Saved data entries
= Beginning of Section =
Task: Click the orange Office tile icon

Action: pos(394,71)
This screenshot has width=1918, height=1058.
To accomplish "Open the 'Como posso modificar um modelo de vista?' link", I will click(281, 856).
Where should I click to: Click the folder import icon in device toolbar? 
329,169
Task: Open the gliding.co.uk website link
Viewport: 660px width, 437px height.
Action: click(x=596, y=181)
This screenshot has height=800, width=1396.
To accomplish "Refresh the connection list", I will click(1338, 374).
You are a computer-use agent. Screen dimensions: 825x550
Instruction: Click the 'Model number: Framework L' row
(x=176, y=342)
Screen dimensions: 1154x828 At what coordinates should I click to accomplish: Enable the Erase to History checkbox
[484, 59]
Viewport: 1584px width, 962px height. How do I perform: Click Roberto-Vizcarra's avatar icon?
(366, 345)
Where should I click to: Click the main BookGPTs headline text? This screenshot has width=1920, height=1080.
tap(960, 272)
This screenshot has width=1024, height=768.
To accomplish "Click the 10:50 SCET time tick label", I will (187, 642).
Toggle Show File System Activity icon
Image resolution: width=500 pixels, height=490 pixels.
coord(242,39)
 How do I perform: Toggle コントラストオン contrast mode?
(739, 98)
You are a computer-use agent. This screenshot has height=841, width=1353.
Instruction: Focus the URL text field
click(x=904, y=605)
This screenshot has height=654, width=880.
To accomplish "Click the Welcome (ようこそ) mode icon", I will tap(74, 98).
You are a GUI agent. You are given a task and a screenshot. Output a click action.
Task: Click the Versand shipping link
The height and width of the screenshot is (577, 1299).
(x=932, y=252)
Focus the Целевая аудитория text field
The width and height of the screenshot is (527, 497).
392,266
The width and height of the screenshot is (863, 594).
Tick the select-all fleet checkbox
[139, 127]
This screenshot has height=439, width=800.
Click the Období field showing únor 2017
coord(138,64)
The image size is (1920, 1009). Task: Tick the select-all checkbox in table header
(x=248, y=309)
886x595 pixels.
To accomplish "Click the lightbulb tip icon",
= End of Section =
- **The task**:
Find how many lines in the data above include the string "link", and give that number alone.

- **Response to the exercise**:
3